Stored records

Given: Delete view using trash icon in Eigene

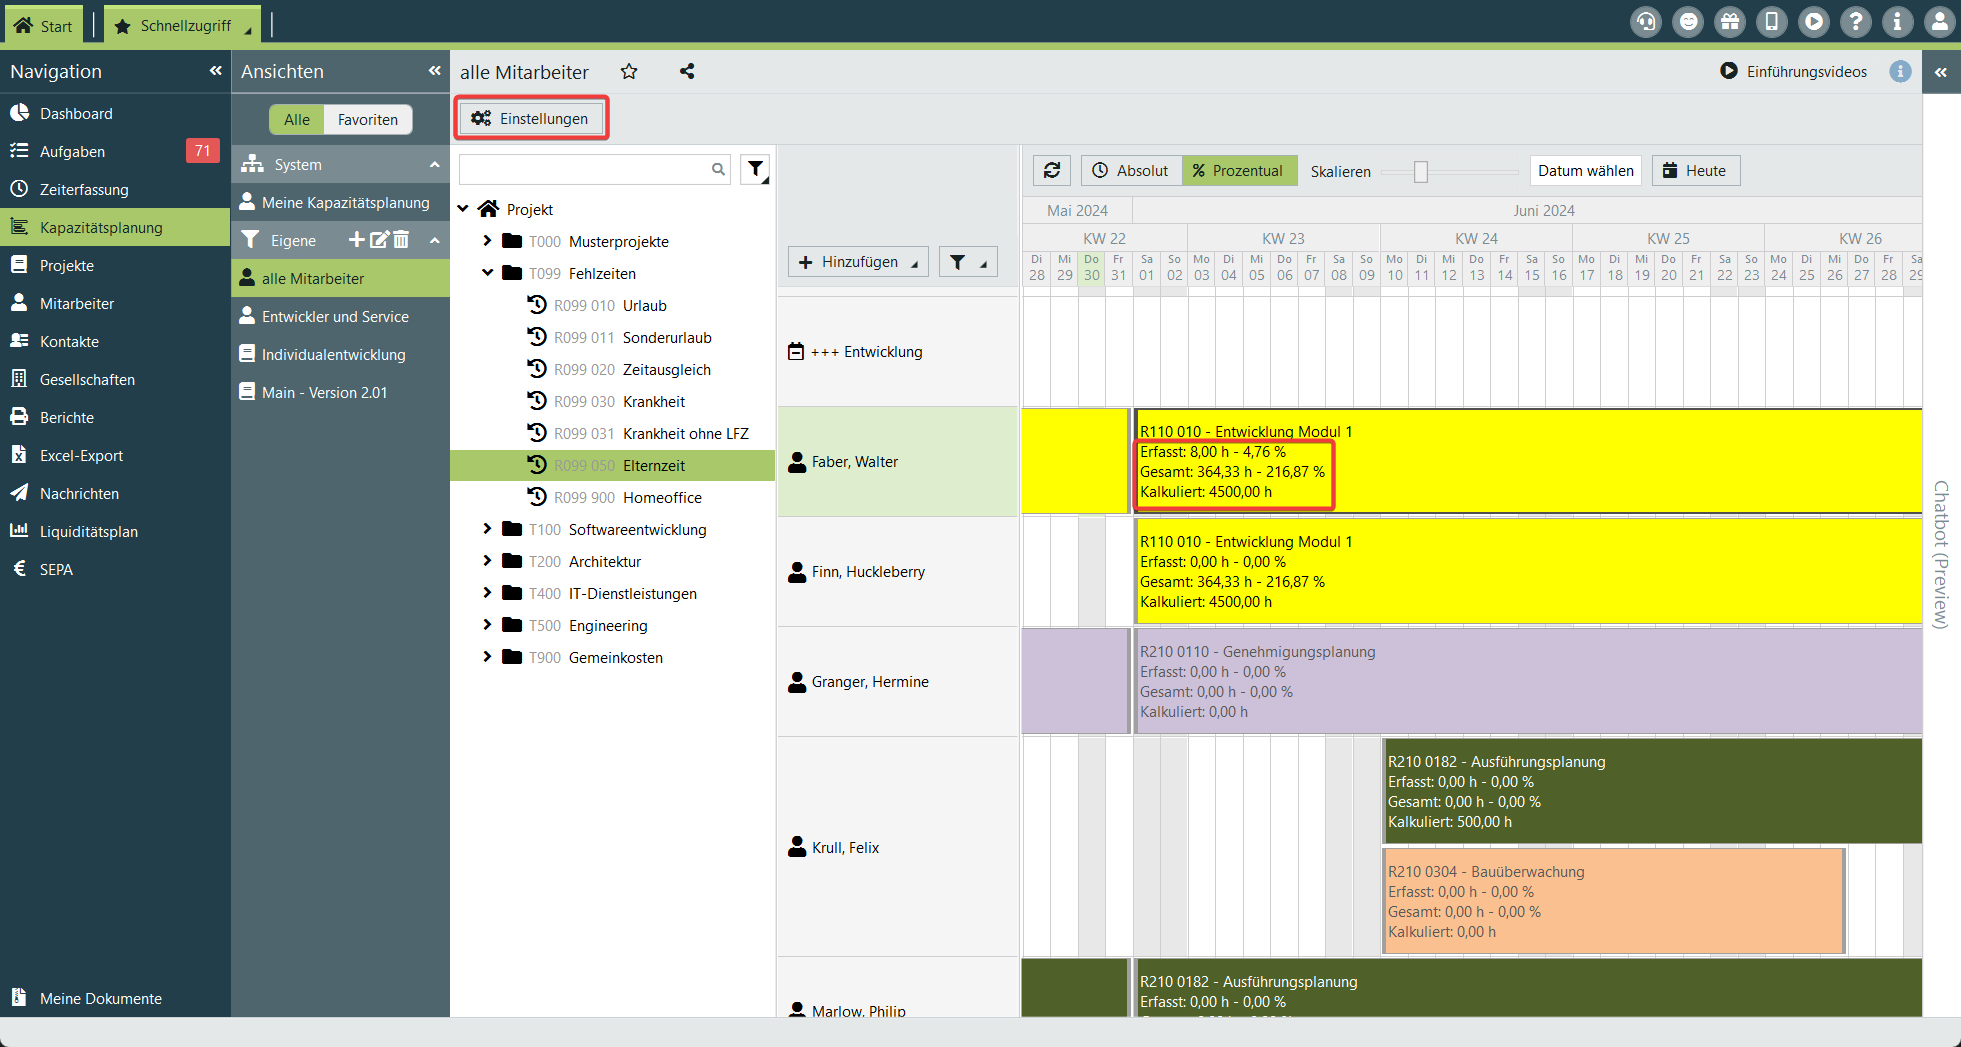Looking at the screenshot, I should 401,240.
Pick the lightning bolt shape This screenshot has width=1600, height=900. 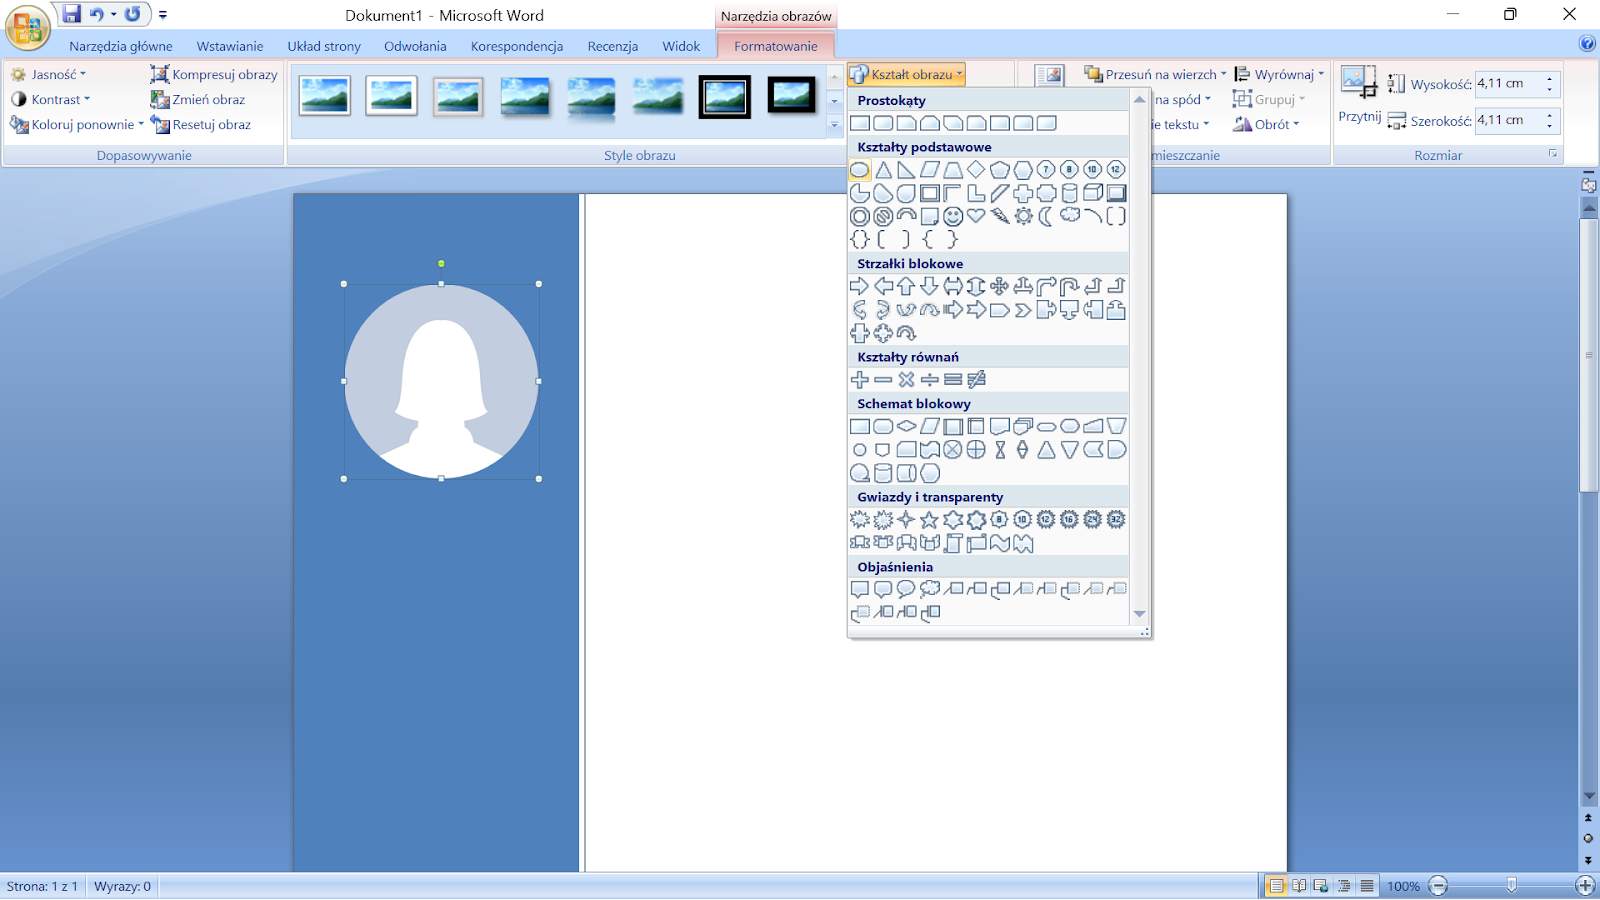(1000, 216)
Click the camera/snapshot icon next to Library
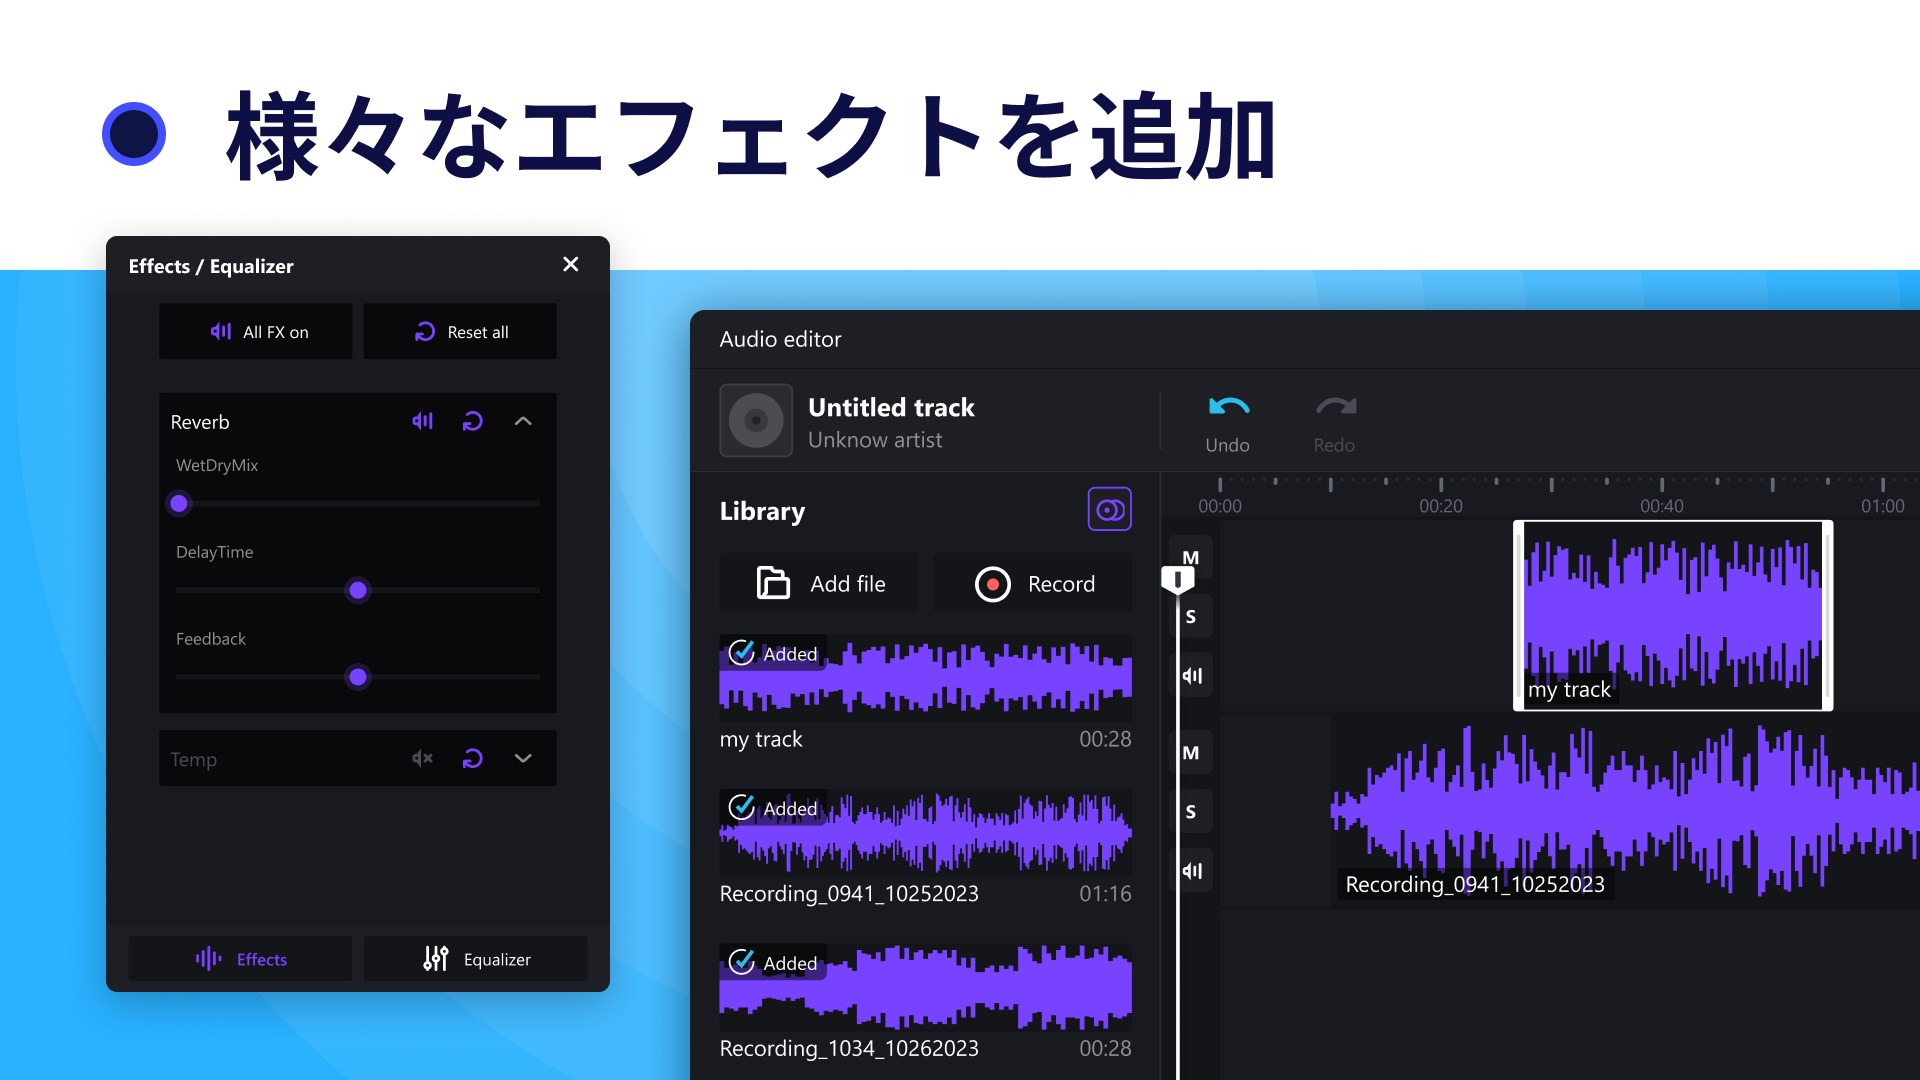 click(x=1109, y=510)
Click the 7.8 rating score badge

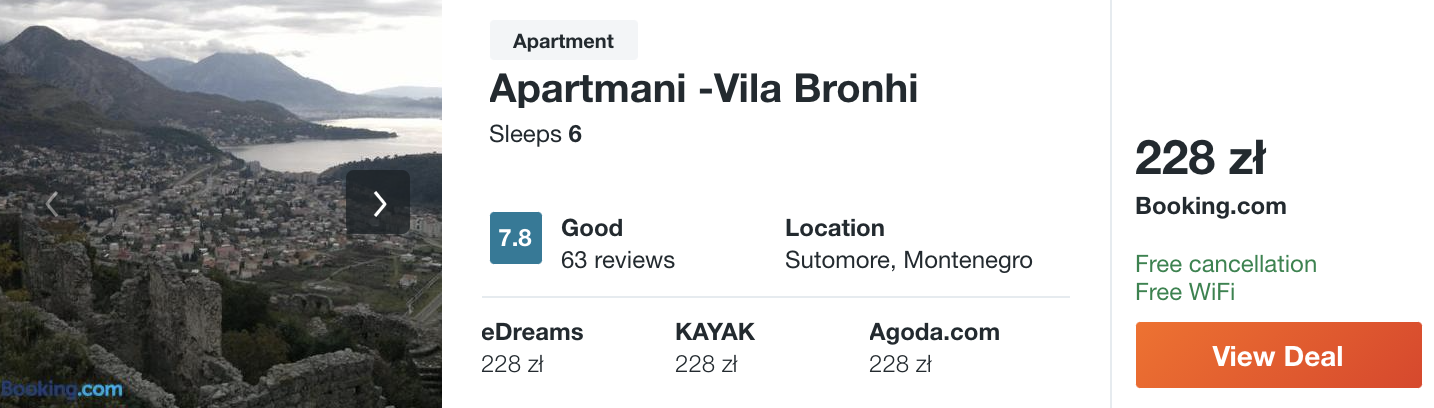(516, 238)
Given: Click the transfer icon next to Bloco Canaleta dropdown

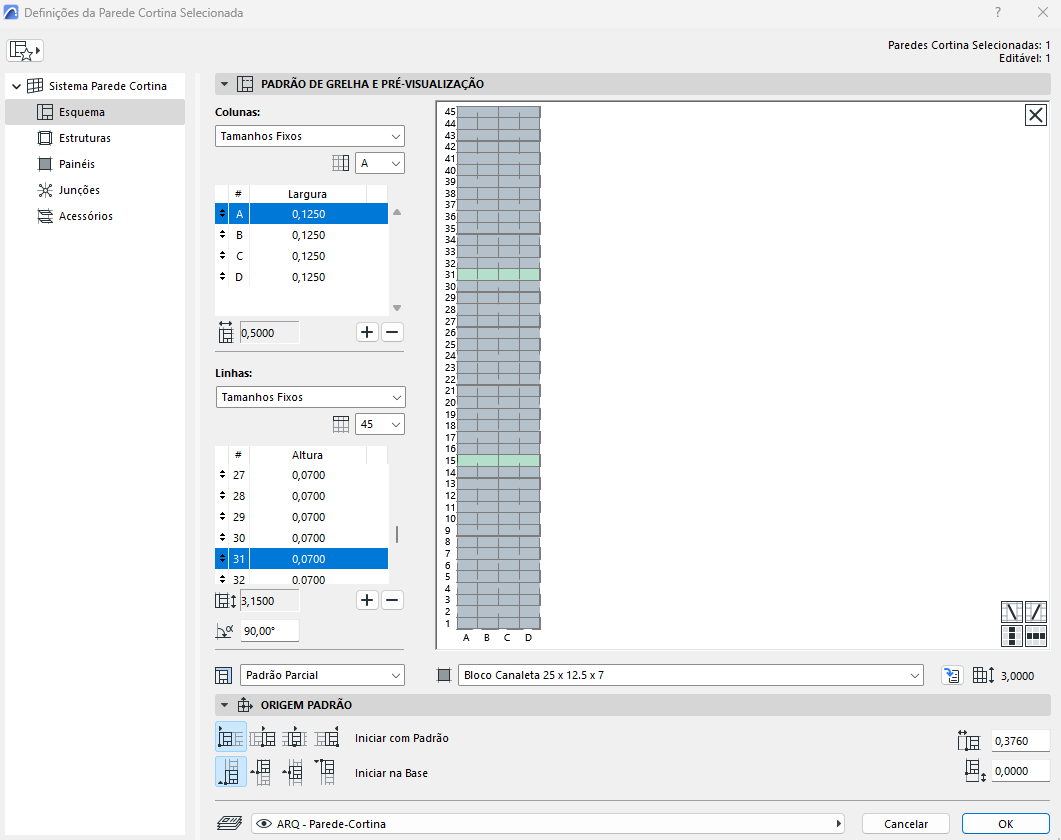Looking at the screenshot, I should (x=951, y=675).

WHAT TO DO>
Render the material from the line containing "Click the camera/snapshot" up to and including its last line as a Markdown table with the columns Row and Line, skipping blank lines and leaving out the pictures.

WRITTEN REPLY>
| Row | Line |
|---|---|
| 1 | Click the camera/snapshot icon next to Library |
| 2 |  click(x=1109, y=510) |
| 3 | Click the 7.8 rating score badge |
| 4 | (516, 238) |
| 5 | Given: Click the transfer icon next to Bloco Canaleta dropdown |
| 6 | Looking at the screenshot, I should (x=951, y=675). |